Good thing, too, because this is the heart of the novel, or at least the overhanging cloud: this mysterious immortal war. But after a fantastical showdown at the end of the first section, Mitchell makes us wait. We get no answers. He presents storyline after storyline that ask us to pay attention to the humans when those storylines seem increasingly beside the point — who cares about Crispin’s feud with Richard Cheeseman when there is an epic ageless battle between good and evil going on in the background? Well, we’re supposed to, and we do, mostly on the merit of Mitchell’s storytelling abilities. But in the end, it feels like the premise has written a check that the novel can’t quite cash. By the time we discover the answer to the mystery of the Horologists, it seems like too much has happened — the field has been muddied, we don’t know where to look or what has meaning, whether relative or ultimate.

Now, despite that fact, there’s much to love here: the sentences in this novel are particularly juicy and playful. These are sentences that immediately make friends with the reader, though the characters do not always accomplish the same. The final section is a cuttingly bleak view of the world’s future that could stand on its own against any post-apocalyptic volume.

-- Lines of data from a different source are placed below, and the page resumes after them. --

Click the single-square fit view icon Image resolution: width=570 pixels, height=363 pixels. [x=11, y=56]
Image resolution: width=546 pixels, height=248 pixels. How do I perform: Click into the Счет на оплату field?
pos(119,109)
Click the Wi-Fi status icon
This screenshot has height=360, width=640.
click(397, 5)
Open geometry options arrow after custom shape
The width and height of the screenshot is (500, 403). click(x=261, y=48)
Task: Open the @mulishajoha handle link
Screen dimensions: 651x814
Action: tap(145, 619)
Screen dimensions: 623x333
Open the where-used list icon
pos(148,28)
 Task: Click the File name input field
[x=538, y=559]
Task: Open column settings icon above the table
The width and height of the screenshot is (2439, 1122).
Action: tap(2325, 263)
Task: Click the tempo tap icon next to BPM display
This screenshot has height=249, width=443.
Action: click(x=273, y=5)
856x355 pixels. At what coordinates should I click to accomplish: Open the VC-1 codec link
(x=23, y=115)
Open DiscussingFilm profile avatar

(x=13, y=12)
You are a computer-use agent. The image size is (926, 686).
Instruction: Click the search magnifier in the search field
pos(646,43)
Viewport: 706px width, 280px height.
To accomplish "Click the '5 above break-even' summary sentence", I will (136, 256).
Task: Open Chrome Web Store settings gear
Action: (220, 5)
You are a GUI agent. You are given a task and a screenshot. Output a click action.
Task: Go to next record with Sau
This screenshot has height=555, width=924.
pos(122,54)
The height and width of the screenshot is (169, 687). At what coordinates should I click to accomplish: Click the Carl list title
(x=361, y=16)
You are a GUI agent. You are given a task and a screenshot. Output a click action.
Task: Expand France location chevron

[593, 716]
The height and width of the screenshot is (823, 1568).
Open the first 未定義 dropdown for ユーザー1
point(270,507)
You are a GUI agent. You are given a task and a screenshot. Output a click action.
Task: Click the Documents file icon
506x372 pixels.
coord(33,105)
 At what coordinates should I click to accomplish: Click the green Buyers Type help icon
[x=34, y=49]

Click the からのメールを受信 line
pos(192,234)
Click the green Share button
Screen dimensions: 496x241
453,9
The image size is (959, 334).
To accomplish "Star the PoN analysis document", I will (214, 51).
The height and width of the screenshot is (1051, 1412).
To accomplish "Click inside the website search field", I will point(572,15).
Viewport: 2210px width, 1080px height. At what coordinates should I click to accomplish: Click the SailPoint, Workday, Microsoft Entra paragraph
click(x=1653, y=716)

This novel is pure pleasure to read: it’s funny, it’s bizarre, it’s sometimes incredibly profound, it’s sometimes un-profound in the most human of ways, in the way that makes you think: ah, yes.

But The Bone Clocks suffers from the same essential problem that Cloud Atlas has, which is this: under all the language play and virtuosic storytelling, under all that delight, what is Mitchell really telling us? Surely not simply, in Cloud Atlas, that we are all connected; surely not simply, in The Bone Clocks, that life is precious, that death is scary and inevitable, or that good is preferable to evil. Big ideas, but not complex concepts, at least not as presented here.

For all its many characters and styles, Cloud Atlas wrapped itself up with a bow: we began where we started, having hit all the same steps on the way down, and it felt whole. The Bone Clocks feels somewhat more than whole — it feels exploded, or maybe like one very good novel that invaded the consciousness of another very good novel. Or four.

But perhaps Mitchell isn’t interested in wrapping things up neatly anymore — any fan of his will realize, while reading his latest, that familiar characters appear. I’d noticed this before in Black Swan Green and Cloud Atlas, and thought it a charming wink to the dedicated reader, but apparently not one of his novels stands wholly alone. In fact, Mitchell told Kathryn Schultz that he considers his novels mere “chapters in an Über-book” that is yet to be completed. This is a fascinating, incredibly ambitious idea — that all of these novels, from psycho-mystery fantasy to realist coming-of-age story to historical novel to whatever the hell Cloud Atlas is, exist in the same Mitchell-verse, which is maybe also the us-verse. Maybe the ends will be tied together in a wholly satisfying way, someday — with the next novel, or the one after that. I trust Mitchell enough to keep on reading.

After all, as the final line of The Bone Clocks tells us, in pure Mitchell-ian ambiguous cheek: “For a voyage to begin, another one must end, sort of.”